Thursday, January 29, 2009

Day 1 The Waiting Room

When I arrive I cannot believe how crowded it is; young women mostly, many African American. Some wait with friends, others with boyfriends, a few with their mothers, which heartens me. I am closer to the age of most of the mothers and I am insanely grateful that it is me undergoing this procedure, not my daughter.

I am taken into the back for an ultrasound. It becomes clear how exceptional my case is when the physician is called in to look at the images. He is a wonderful man, calm, competent and clearly an advocate of a woman’s right to choose. I like him immensely and we have a great conversation about what an eye opener this experience has been to me as a professor, a life long feminist and pro-choice activist. He treats me with dignity and as if I have the intelligence to make my own decisions.

My gestational dates are further than I thought. I suppose what I took for a period one month must not have been. I’m still confused as to when I conceived since I bled every month until the last, but I suppose it does not really matter. Although I had not wanted any concrete details, I am not upset when I learn the exact date. I am more worried that because of my complicated medical history the doctor decides I must have a two day procedure. I know this means pre-dilation of the cervix today.

I then begin the long queue. I see a nurse who checks my vitals, pricks my finger to check for blood type and anemia. I see a financial counselor where I learn that had my insurance not covered the procedure, it would have cost around $1800. I wonder where some of these young women are getting the money.

I then somehow get lost in the shift from the one day to the two day schedule, so I spend three hours in the waiting room. During that time I have ample opportunity to observe the other patients. Most of the women look serious, but calm. A few are crying, or closing their eyes. One woman in particular catches my eye. She is visibly pregnant, accompanied not only by her husband but her parents. She cries silently the entire time. She so obviously does not want to be terminating this pregnancy that I can only conclude that it must be for medical reasons. I wonder what she is doing at this clinic rather than in a hospital. One of the ironies of my situation is had I undergone genetic testing and decided to “terminate for medical reasons” as they say in medical lingo, my physician would have performed the procedure in the hospital. Because I “elected” to terminate my pregnancy, she would not.

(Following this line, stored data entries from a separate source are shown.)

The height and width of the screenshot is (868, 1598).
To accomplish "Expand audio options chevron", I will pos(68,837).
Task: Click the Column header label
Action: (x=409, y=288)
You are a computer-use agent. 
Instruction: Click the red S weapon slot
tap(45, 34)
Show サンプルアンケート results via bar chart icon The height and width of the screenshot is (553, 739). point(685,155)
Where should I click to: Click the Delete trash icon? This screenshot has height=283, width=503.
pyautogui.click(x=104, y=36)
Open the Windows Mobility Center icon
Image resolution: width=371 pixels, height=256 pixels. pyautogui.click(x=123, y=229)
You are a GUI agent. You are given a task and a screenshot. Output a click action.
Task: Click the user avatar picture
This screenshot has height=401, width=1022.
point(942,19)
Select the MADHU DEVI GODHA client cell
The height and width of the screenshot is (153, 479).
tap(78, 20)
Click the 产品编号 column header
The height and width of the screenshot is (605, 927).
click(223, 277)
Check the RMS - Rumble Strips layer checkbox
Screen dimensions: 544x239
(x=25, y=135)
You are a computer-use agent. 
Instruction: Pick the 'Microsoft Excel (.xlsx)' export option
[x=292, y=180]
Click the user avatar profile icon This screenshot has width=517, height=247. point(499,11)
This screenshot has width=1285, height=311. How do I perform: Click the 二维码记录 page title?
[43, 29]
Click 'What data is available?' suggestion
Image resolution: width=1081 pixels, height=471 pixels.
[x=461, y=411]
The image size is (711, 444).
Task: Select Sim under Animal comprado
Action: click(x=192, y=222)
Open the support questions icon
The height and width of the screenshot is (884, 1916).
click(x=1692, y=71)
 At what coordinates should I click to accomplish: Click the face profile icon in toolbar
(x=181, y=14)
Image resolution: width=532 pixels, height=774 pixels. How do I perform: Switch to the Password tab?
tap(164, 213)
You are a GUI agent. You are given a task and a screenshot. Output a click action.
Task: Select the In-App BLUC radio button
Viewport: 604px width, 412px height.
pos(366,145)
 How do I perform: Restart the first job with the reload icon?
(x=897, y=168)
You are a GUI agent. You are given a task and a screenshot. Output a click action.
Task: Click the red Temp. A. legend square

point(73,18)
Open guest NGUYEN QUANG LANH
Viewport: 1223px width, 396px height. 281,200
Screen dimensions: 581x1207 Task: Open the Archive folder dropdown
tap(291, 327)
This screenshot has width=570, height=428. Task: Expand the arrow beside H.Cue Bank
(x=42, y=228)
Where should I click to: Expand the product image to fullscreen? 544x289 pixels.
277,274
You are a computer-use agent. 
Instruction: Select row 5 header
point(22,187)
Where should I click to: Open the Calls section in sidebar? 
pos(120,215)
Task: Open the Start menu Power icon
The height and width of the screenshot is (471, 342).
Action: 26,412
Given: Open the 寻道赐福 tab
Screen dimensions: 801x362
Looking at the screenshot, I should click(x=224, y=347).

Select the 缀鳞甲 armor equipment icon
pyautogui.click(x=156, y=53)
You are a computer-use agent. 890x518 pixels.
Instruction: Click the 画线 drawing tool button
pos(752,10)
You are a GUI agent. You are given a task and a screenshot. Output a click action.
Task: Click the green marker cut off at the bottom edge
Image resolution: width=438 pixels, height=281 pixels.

After waiting quite a while and speaking first to the nurse, then to the receptionist, they realize I am still waiting. I see the nurse who reviews my medical history. I thank her, as I do every staff member I meet that day, for doing the work that they do. I tell them that I understand how lucky I am to have access to such a place staffed by people committed to women. Like many of the staff, she tells me her reasons for working at the clinic. She is a committed pro-choice activist, who believes in her work. We review my history and she is thorough and calm, explains that I will need to take antibiotics starting tonight and that she will also give me a prescription for pain medication. She advises me to hydrate today to make it easier tomorrow when I will not be able to eat or drink. She laughs as I leave and tells me that she needs more patients like me.

I’m back into the waiting room, which is almost empty. By now I have identified the other patients who are also undergoing the two day procedure today. The crying woman and a young African American woman, also visibly pregnant, who has waited with her mother for most of the day. I hear her mother asking the nurse how much the prescriptions will cost. I hear the nurse tell her that the antibiotic is most important and then the pain pills. I wish that I had my wallet so I could slip her the money. This process is grueling enough without financial worries weighing too and I hate to think of the young woman in pain tonight. I hear the nurse explain to her that the ibuprofen rx is really just the equivalent of 4 OTC ibuprofen and that she can buy whatever brand is cheapest.